Надежда

Эльвира Панфилова
Ей было позволено общение с внешним миром только через звук. Она могла лишь слышать и говорить. Глаза после рождения так и не открылись, тело не повиновалось. Были еще руки, они двигались, но мать, погруженная в чувство вины, упреждала любой ее жест. Руки оказались ненужными и они спали.
Мать назвала ее Надеждой и поначалу, правда, надеялась. Врачи предложили отказаться от ребенка, с тех пор она перестала им доверять. Она верила Богу, часами простаивала с дочерью в храме и молилась. Наденька питалась звуками песнопений. Пела сама, но голосом слабым,  словно боялась, что он вырвется и улетит. Весь мир для нее был звуком и прикосновениями матери. Свои руки она воспринимала как нечто чужеродное. Не понимая, зачем они. Ее никто не научил чувствовать руками. Пальцы, которые могли многое рассказать, лениво свисали и даже то, что лежало под ними, не вызывало интереса..
Надя любила звуки. Они проникали внутрь, утоляя жажду, жажду познания. В детстве мама много читала ей, восполняя образование свое и дочери. Они подолгу беседовали.
Настало время, и  Надю стал тяготить замкнутый мирок, который создала вокруг нее мама. Общение с посторонними было кратким. Мать носила горе в себе, надежды не осталось. Она охраняла свою дочь от людей, от боли и от радости. Сама превратилась в ее тень, в ее руки, в ее ноги, оставив доступными только звуки и мысли. А мысль рвалась с привычной орбиты, искала предназначение и, не находя, сворачивалась, замыкалась и до поры забивалась в угол. Такие периоды обостряли чувство вины у матери, и она старалась еще больше угождать дочери. Надя любила маму, но принимала это ее состояние с чувством мстительного удовлетворения, о чем впоследствии сожалела. Кризис разрешался слезами. Трещины в отношениях затягивались. Жизнь походила на движение по кругу.
Мать старела и задумывалась о будущем. Надя этих изменений не ощущала. Они по-прежнему беседовали, спорили, соглашались. Только Наде все чаще стало казаться, что разговоры эти напоминают топтание на месте, и она теряла к ним интерес.

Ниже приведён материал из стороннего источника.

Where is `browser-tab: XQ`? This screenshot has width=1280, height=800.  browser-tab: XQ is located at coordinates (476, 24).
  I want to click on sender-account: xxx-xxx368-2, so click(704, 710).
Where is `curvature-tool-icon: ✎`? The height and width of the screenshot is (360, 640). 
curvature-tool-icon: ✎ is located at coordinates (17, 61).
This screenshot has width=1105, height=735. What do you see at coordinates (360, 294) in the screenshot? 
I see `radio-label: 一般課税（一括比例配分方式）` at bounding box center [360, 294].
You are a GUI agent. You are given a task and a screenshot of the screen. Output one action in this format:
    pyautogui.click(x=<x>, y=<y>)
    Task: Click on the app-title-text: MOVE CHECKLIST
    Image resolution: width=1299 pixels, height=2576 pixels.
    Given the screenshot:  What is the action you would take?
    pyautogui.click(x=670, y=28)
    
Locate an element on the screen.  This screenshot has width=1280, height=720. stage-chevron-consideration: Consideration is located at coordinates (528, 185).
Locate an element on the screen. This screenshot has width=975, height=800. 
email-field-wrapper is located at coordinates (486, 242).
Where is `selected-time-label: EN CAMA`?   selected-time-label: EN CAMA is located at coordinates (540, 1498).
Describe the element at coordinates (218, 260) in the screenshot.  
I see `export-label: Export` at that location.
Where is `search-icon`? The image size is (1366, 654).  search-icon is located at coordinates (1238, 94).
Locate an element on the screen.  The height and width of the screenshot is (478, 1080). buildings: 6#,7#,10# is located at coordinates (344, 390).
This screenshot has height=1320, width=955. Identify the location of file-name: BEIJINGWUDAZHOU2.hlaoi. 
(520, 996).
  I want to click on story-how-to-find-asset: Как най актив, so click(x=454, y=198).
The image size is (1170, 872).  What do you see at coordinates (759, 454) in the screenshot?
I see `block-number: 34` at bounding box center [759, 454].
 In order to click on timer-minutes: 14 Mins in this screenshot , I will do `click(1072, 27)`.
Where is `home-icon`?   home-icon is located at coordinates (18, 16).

Она полюбила прогулки с новыми звуками, к которым она с жадностью прислушивалась. Однажды до слуха долетела мелодия. Надя вдыхала ее, разливала по телу и наполнялась жизнью.
- Мама, ты слышишь? Откуда эта музыка?
- Это уличный музыкант, он играет на флейте.
- Давай подойдем ближе, послушаем.
Немолодой уже музыкант увидел девушку в инвалидной коляске, которая с напряженным вниманием слушала его игру и улыбалась. Он доиграл и подошел. Надя услышала его приближение и спросила: «Какая она… флейта?» Музыкант посмотрел в незрячие глаза. Выбрал флейту из тех, что таились в сумке. Взял девушку за руку и вложил в нее инструмент.  Поначалу недвижная рука вдруг начала оживать. Пальцы робко прикасались, исследовали. Впервые руки служили хозяйке. Руки, которые столько лет спали, доставляли ей неизъяснимую радость прикосновения к гладкому дереву. Музыкант помог обхватить флейту пальцами и, держа ее руки в своих, поднес к губам девушки. Объяснил, что нужно сделать. Надя попробовала. Инструмент ответил монотонным, протяжным звуком, который возвестил о втором рождении Надежды.
Надежда проснулась в ней самой. Теперь она знала, чего хочет, и была готова действовать. Ежедневные встречи с музыкантом заставляли сердце учащенно биться. Истосковавшиеся руки восполняли время бездействия. Надя училась держать флейту. Руки становились послушными, становились ее частью. Пальцы обретали силу и подвижность.
Надя изучала звуки. Флейта рождала радость и смысл.
Они играли вдвоем – пожилой музыкант и девушка в инвалидной коляске. Она не видела людей. Но обостренный слух улавливал их присутствие. Надины руки освободились от мучительных судорог, пальцы были проворны и точны. Музыканты разговаривали друг с другом и с миром звуками флейты, рыдали и заходились в смехе, рассказывали о своей жизни и дарили надежду.